What to produce: Copy the records below word for word, starting at the line that contains "Where should I click to: Open the COVID-19" and ending at the line that contains "Tap the .Android", with both of those lines included.

Source material:
○ ○ ○

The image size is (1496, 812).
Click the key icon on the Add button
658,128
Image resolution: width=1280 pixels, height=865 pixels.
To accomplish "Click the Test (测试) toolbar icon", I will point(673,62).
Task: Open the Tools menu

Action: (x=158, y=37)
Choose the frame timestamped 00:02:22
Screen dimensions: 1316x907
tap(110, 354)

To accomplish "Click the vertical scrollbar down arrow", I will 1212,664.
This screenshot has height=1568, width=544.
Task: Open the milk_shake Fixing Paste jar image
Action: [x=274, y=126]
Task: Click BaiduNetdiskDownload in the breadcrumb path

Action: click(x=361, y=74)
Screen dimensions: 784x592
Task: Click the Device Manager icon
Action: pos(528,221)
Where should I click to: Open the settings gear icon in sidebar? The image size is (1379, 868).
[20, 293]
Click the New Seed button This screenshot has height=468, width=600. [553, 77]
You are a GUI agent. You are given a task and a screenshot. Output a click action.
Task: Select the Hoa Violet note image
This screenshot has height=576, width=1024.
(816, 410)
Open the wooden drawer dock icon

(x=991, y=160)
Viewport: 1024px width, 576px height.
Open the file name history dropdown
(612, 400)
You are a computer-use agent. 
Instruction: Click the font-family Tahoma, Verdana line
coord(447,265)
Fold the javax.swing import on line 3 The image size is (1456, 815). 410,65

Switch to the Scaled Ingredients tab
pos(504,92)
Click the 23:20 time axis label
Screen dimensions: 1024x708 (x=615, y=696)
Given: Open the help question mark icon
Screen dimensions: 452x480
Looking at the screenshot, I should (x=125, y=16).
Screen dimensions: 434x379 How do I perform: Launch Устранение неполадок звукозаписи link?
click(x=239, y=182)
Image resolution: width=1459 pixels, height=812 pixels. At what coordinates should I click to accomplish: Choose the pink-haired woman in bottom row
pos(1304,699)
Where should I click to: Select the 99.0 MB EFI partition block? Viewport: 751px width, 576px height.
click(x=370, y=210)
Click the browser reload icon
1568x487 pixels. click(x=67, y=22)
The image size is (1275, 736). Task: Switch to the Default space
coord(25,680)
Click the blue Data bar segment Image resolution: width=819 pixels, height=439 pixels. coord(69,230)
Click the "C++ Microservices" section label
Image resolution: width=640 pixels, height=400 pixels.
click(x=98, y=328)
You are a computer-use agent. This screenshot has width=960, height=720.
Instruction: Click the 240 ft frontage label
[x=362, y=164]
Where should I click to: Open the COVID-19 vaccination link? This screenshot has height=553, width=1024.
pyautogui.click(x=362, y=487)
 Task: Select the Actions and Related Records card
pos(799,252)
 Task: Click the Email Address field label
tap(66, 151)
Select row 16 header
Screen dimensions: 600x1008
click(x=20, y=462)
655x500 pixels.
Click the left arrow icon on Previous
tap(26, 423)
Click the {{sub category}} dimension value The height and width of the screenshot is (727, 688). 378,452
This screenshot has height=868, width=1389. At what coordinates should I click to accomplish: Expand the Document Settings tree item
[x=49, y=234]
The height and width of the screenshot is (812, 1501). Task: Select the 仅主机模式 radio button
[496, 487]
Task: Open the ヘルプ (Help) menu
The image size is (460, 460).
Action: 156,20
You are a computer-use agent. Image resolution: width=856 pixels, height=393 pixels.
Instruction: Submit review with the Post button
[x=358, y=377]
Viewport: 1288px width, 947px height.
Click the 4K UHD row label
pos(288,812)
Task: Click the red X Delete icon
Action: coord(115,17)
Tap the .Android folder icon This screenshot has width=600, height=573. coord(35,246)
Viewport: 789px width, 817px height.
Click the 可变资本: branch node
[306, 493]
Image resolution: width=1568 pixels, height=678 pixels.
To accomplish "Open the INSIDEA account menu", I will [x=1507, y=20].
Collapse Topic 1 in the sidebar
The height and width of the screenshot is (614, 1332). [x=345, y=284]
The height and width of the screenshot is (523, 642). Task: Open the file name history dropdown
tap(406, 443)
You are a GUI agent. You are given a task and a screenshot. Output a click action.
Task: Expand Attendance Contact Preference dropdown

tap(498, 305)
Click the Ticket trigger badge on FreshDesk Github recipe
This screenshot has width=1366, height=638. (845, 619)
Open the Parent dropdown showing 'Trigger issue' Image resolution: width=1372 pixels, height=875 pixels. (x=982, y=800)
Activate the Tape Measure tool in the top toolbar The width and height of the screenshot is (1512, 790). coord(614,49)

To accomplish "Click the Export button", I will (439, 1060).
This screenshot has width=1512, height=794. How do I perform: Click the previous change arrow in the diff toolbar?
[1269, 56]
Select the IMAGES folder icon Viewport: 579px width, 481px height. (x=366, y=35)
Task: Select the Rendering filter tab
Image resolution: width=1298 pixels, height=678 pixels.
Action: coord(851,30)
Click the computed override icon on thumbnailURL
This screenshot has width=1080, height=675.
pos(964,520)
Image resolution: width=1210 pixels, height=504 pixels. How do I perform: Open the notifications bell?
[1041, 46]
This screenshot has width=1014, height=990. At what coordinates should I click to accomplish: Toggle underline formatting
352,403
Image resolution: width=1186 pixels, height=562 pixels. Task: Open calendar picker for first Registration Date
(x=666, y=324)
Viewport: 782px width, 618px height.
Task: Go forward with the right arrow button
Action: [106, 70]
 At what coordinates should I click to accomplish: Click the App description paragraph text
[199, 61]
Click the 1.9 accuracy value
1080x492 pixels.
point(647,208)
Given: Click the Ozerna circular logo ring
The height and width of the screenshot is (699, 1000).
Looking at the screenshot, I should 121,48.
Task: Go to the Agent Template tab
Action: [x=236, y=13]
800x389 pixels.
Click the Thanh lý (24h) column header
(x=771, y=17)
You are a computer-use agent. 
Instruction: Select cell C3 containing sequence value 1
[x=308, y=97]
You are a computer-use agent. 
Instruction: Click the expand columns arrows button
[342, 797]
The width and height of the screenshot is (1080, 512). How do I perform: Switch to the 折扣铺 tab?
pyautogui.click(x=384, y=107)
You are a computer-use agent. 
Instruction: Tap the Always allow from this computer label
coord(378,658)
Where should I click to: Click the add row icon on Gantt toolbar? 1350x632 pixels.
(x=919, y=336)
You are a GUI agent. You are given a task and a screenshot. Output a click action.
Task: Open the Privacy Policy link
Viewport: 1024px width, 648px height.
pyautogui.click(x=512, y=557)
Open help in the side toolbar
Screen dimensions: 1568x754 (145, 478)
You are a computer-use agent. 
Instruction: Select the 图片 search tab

○ ○ ○

Task solution:
Where should I click to: Open the COVID-19 vaccination link? This screenshot has height=553, width=1024.
pyautogui.click(x=362, y=487)
 Task: Select the Actions and Related Records card
pos(799,252)
 Task: Click the Email Address field label
tap(66, 151)
Select row 16 header
Screen dimensions: 600x1008
click(x=20, y=462)
655x500 pixels.
Click the left arrow icon on Previous
tap(26, 423)
Click the {{sub category}} dimension value The height and width of the screenshot is (727, 688). 378,452
This screenshot has height=868, width=1389. At what coordinates should I click to accomplish: Expand the Document Settings tree item
[x=49, y=234]
The height and width of the screenshot is (812, 1501). Task: Select the 仅主机模式 radio button
[496, 487]
Task: Open the ヘルプ (Help) menu
The image size is (460, 460).
Action: 156,20
You are a computer-use agent. Image resolution: width=856 pixels, height=393 pixels.
Instruction: Submit review with the Post button
[x=358, y=377]
Viewport: 1288px width, 947px height.
Click the 4K UHD row label
pos(288,812)
Task: Click the red X Delete icon
Action: coord(115,17)
Tap the .Android folder icon This screenshot has width=600, height=573. coord(35,246)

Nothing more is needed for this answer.